### Data shown
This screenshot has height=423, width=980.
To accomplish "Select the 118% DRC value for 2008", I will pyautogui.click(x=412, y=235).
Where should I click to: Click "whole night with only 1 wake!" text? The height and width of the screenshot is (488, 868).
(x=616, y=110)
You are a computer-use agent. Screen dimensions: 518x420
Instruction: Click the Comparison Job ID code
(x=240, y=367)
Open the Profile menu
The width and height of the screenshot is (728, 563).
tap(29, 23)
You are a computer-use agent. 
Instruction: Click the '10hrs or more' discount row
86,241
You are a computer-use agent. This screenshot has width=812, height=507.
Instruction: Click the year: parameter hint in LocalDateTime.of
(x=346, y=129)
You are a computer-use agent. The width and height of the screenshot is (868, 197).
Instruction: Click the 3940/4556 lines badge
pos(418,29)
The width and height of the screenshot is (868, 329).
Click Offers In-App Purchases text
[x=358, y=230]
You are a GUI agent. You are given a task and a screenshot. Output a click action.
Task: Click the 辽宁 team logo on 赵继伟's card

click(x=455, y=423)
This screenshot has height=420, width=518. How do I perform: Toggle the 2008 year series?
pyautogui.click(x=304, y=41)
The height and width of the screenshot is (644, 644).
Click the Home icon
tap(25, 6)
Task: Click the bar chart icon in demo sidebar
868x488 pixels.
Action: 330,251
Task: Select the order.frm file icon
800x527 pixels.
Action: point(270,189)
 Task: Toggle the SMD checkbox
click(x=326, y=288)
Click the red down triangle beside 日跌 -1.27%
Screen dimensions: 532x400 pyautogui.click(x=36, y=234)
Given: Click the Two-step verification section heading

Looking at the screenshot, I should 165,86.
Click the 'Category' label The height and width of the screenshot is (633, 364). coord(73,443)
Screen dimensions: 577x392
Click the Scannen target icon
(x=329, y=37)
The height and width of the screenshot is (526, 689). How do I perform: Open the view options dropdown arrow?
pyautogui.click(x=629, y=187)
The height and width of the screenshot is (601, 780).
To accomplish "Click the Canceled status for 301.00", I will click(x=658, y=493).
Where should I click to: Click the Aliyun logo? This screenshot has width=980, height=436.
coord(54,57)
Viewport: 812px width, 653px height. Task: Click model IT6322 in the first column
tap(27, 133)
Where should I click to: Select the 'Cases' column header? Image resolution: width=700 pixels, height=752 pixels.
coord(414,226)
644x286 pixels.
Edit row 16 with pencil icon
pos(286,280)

### Exercise directions
Say how many lines of the listing above contain "will", with no other words.

### Written answer
2